ACTION ITEM: The data must be returned in full and exactly as given.

Stored data entries:
******
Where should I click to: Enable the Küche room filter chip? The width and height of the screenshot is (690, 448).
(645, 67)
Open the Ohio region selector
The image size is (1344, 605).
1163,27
******
RESPONSE:
Where should I click to: Enable the Küche room filter chip? The width and height of the screenshot is (690, 448).
(645, 67)
Open the Ohio region selector
The image size is (1344, 605).
1163,27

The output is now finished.